Darüber hinaus ermöglichte die Methode laut Forschungsteam auch die Abbildung von Mikrotubuli – hohlen Röhren, die den Zellen ihre Struktur geben und für die Zellteilung von zentraler Bedeutung sind. Auch Mitochondrien, die Kraftwerke der Zellen, sowie Kernporenkomplexe, die den Zugang zum Zellkern regulieren, konnten sichtbar gemacht werden.
Kostengünstig und einfach in der Anwendung
Einer der größten Vorteile dieser Technik ist, dass sie auf Standardausrüstung und handelsüblichen Chemikalien basiert, die in den meisten biologischen Laboren bereits vorhanden sind. Forschende benötigen keine speziellen, teuren Mikroskope. Ein einfaches Lichtmikroskop reicht aus, um Strukturen im Nanobereich sichtbar zu machen.
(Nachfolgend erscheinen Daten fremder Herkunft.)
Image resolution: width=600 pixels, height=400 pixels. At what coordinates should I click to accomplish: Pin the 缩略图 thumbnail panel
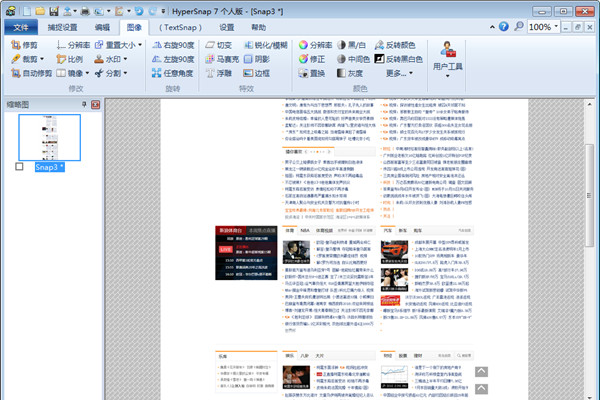(83, 105)
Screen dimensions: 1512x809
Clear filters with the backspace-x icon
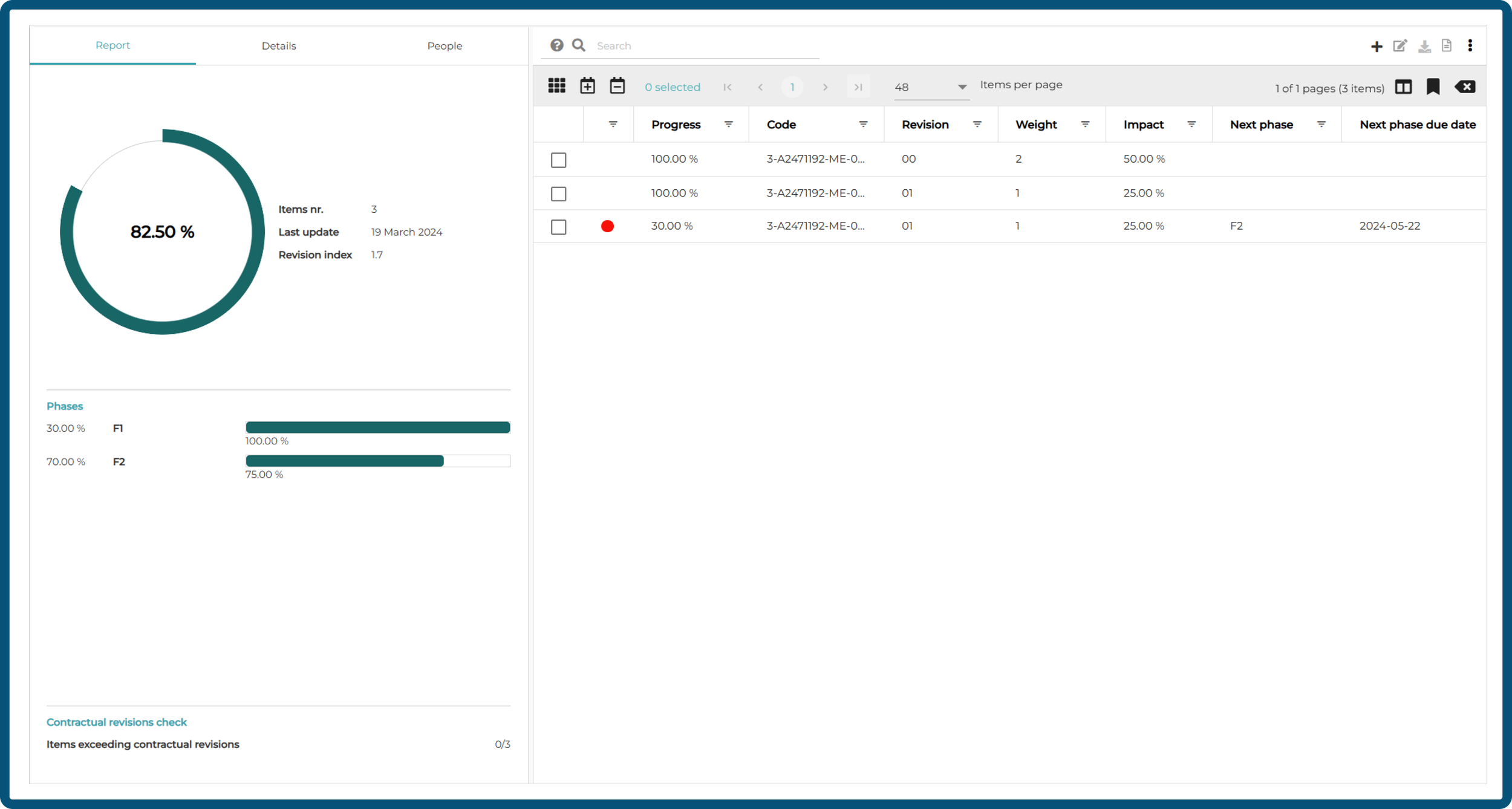[1465, 87]
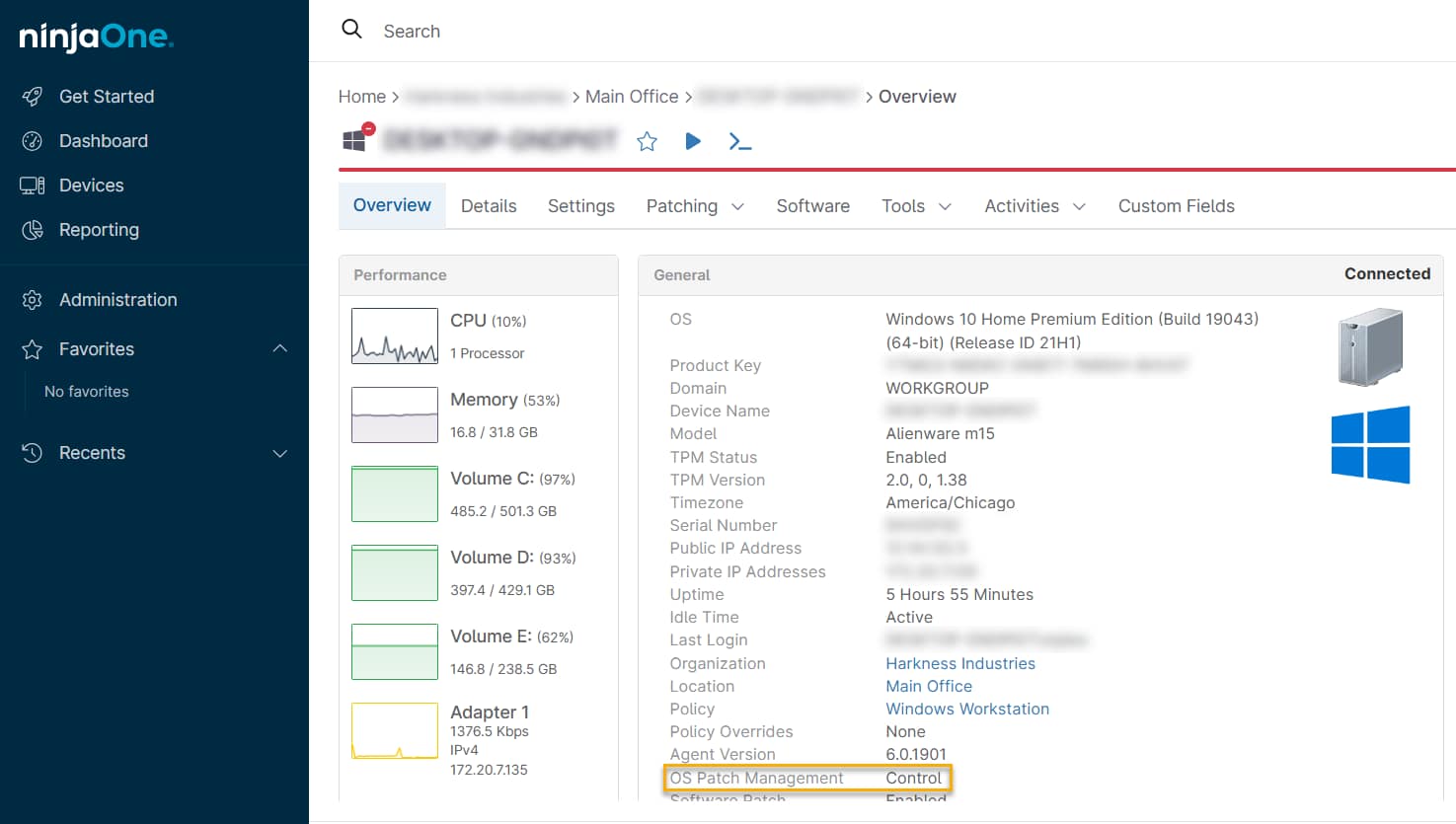Go to Dashboard in the sidebar

pyautogui.click(x=103, y=141)
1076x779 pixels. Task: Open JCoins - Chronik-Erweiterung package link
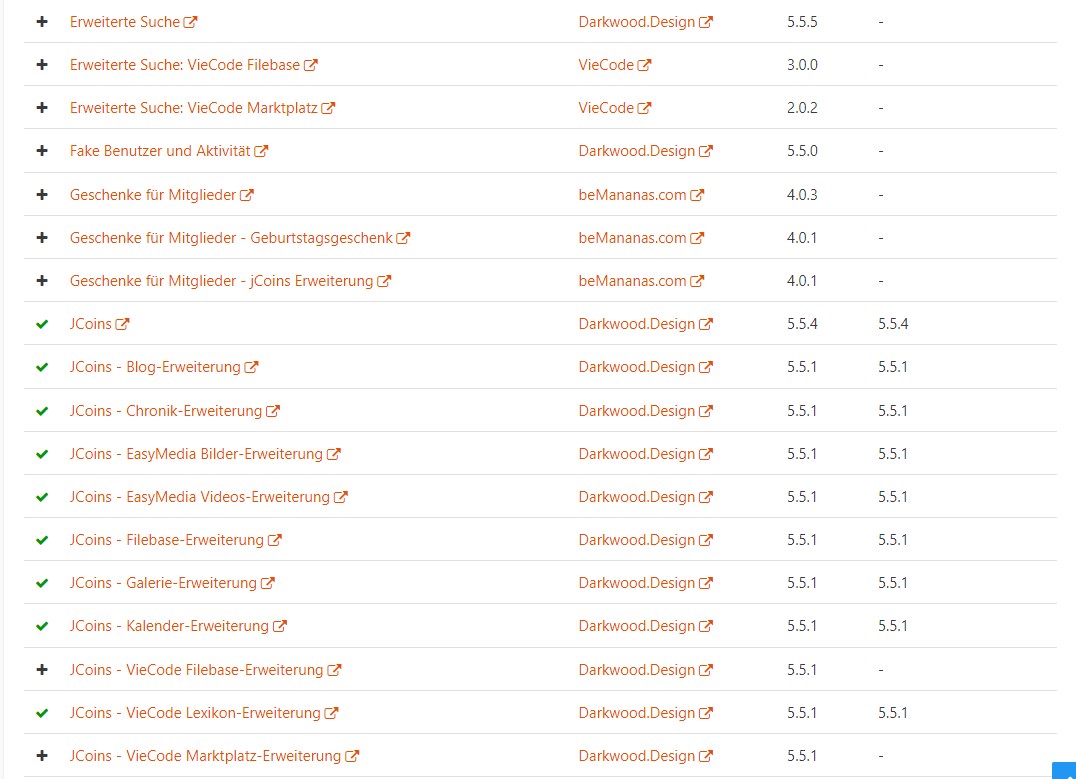point(165,411)
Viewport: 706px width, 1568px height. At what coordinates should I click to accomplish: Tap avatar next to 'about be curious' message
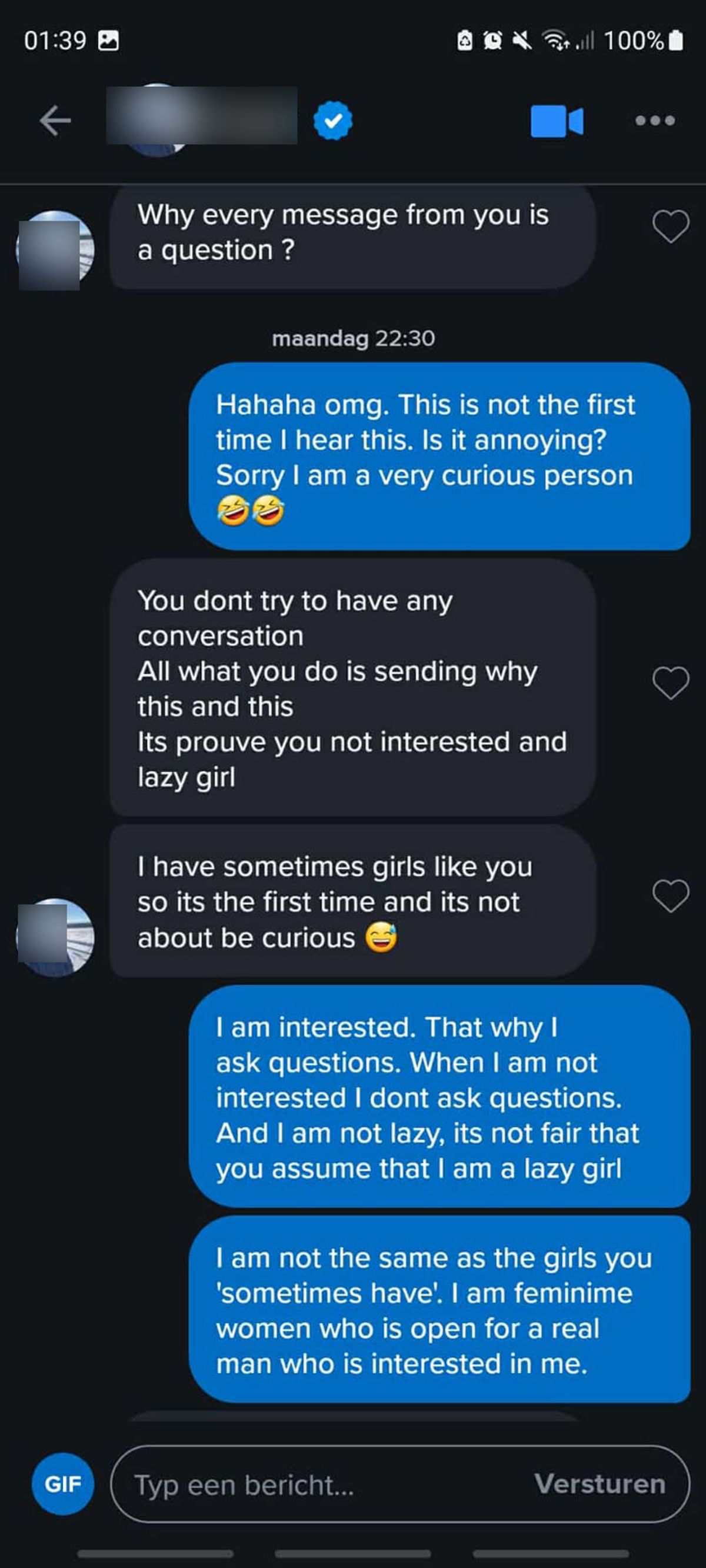[55, 937]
„Wir hoffen, dass mit dieser neuen Technologie jedes konventionelle Biologie-Labor dieses Protokoll verwenden kann“, sagt Shiwei Wang, einer der Hauptautoren der Studie. Die Forschenden sind überzeugt, dass diese Methode den Zugang zur hochauflösenden Bildgebung revolutionieren wird – und das zu einem Bruchteil der bisherigen Kosten.